Cucinare vuol dire prendersi cura
Share :

Ve li ricordate, all’inizio del lockdown, gli scaffali delle farine e del lievito al supermercato?

Vuoti. Tutti gli Italiani a casa a impastare pane, pizze e fettucine. Il cibo ha molto a che fare con gli affetti e le emozioni. E ci protegge, come un bel maglione caldo, come una coccola. Adesso gli scaffali delle farine sono di nuovo pieni. Idillio  già terminato?

In tema di cibo, credo siamo tornati alle abitudini precedenti.   Ancora tanti, soprattutto maschi (chissà perché? ma c’è un perché) vogliono solo mettere qualcosa in pancia e sentirla gonfia al termine. Gli  stessi che  non  mangiano colazione e pranzo, perché non hanno tempo. Che, quando si siedono al ristorante, nel fine settimana, dimenticano le buone maniere e, indifferenti  agli altri (e alla grammatica), ordinano per primi: “Per me mi fai…”, come se il cibo scappasse via.  È più forte di loro.

Retaggio degli uomini primitivi,  alla ricerca ossessiva del cibo? O, per non prenderla troppo da lontano, eredità dell’ultimo dopoguerra quando la fame era una cosa seria?  Altri  non sopportano di dedicare più di cinque/dieci minuti alla preparazione del pasto, per cui, se devono cucinare, sono dei fans della pasta in bianco (la pasta del cornuto, secondo il detto popolare, ma loro non lo sanno) e sbattono in padella o sulla griglia rovente carne o pesce senza la minima cognizione delle reazioni chimiche e fisiche.

E così mettono sotto i denti vere suole di scarpa o cibi stopposi e senza sapore. Con assoluta insensibilità  per la salute di chi siede alla loro tavola. Gli stessi che acquistano  gli ingredienti al massimo ribasso, quelli che la Grande Distribuzione assicura di  mettere a nostra disposizione (“prezzi bassi e fissi”), impietosita dallo stato delle nostre finanze (ma se il cibo costa troppo poco, o è stato derubato il produttore  o  ci viene servita spazzatura, seppure corretta da  zuccheri e grassi idrogenati).

Stop. Fermiamoci un momento. Non siamo dei contenitori dove gettare l’immondizia. Siamo qualcosa di più e di meglio. Il cibo è una cosa seria. (Ri)partiamo da qui.

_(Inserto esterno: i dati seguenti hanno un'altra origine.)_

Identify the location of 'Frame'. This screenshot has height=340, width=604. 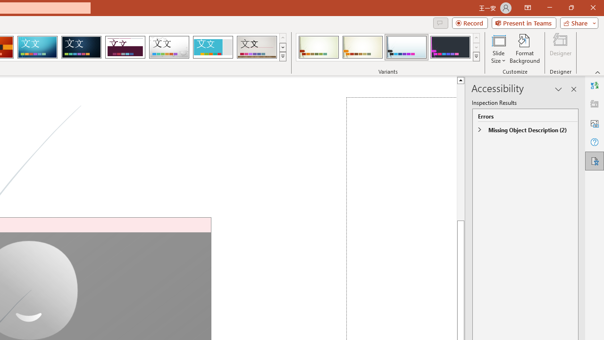
(212, 47).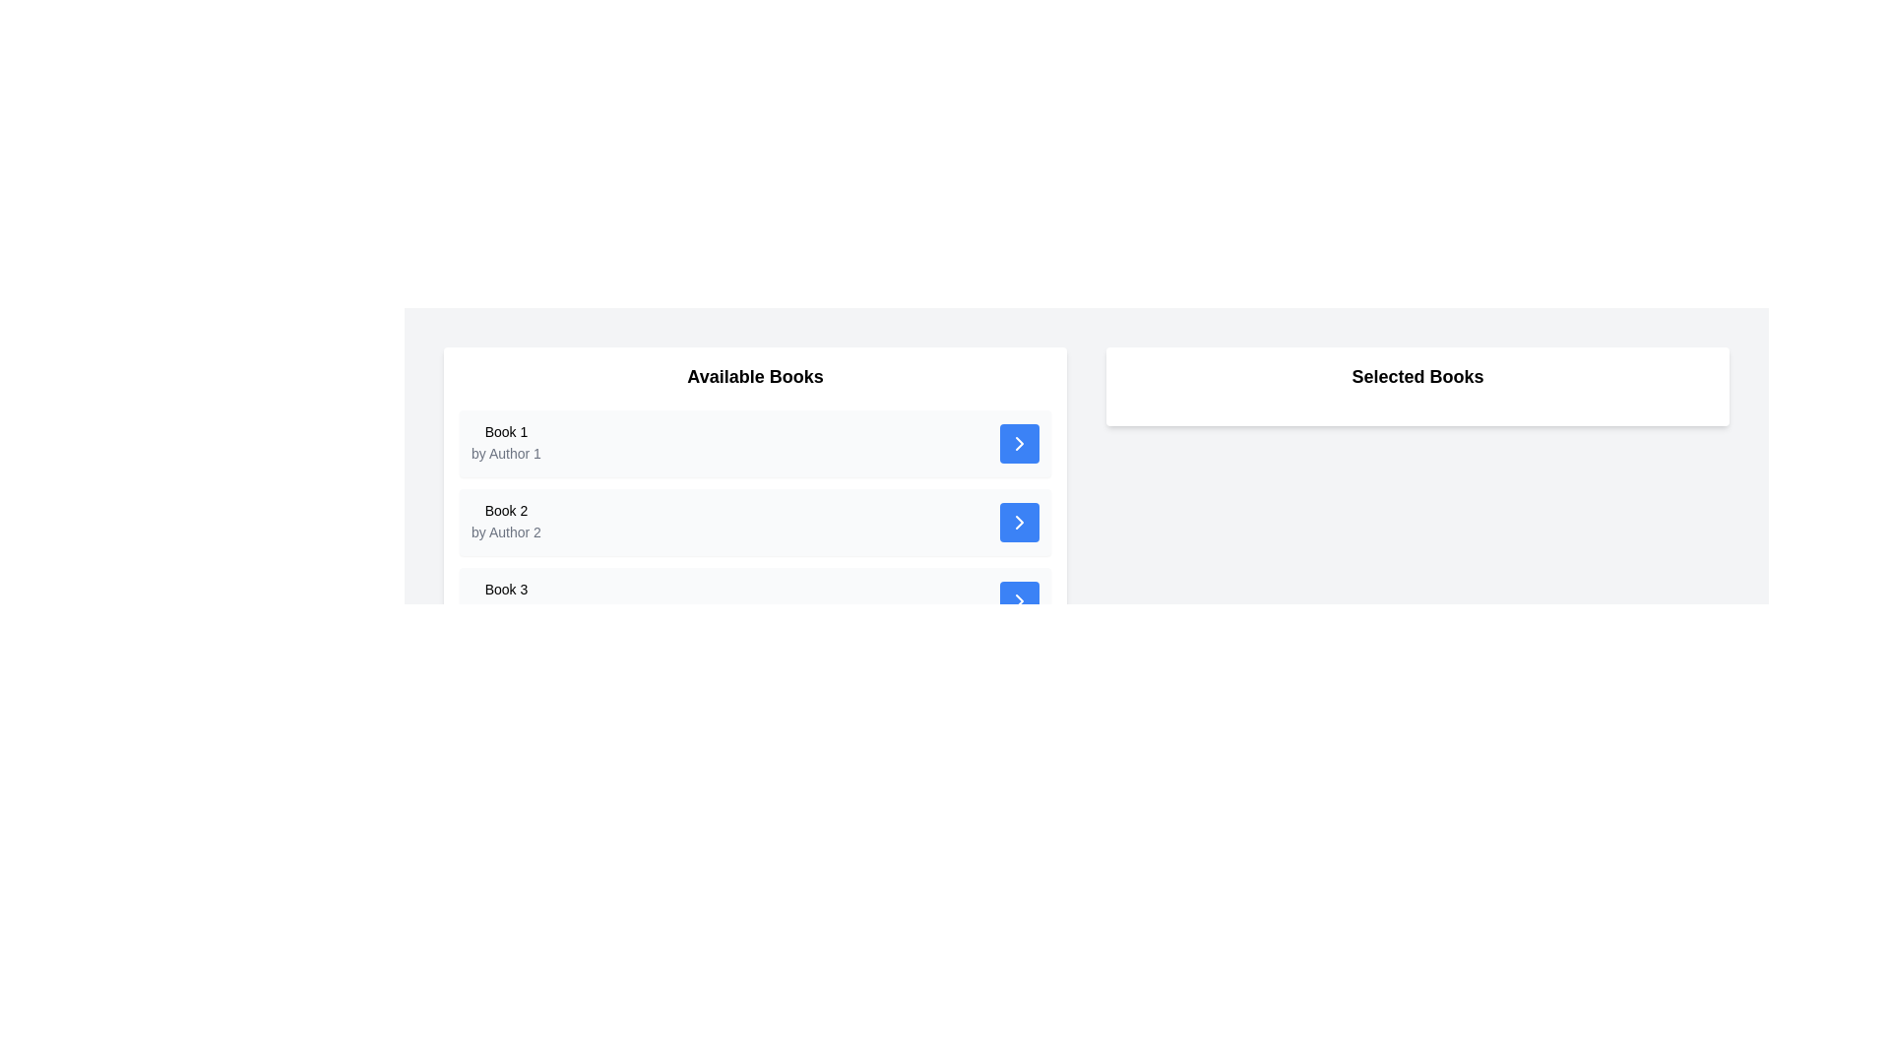 Image resolution: width=1890 pixels, height=1063 pixels. What do you see at coordinates (1020, 522) in the screenshot?
I see `the right-facing arrow icon within the blue square button located in the third row of buttons in the 'Available Books' section, adjacent to 'Book 3' by Author 3` at bounding box center [1020, 522].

Prima ancora degli aspetti nutrizionali e del gusto, occuparsi del cibo è prendersi cura degli altri. In tante maniere. Per esempio, utilizzando il  proprio tempo (e ne serve!) per procurarsi delle materie prime  “buone, pulite e giuste”, come recita lo slogan di Slow Food. Dedicando la cura necessaria alla loro lavorazione e trasformazione. Con pazienza e precisione. Cucinando secondo  metodiche scientifiche, attenzioni salutistiche, creatività e gusto. Perché quel cibo che gustiamo lentamente, quello  che ci fa stare bene insieme, che ci procura piaceri intensi e avvolgenti, è destinato a restare nel nostro corpo per qualche giorno, a nutrirci. E possiamo allora introdurre spazzatura?

Chi invece cucina  per te con cura e attenzione ti regala molto del suo tempo, si preoccupa della tua salute e ti emoziona con i sapori.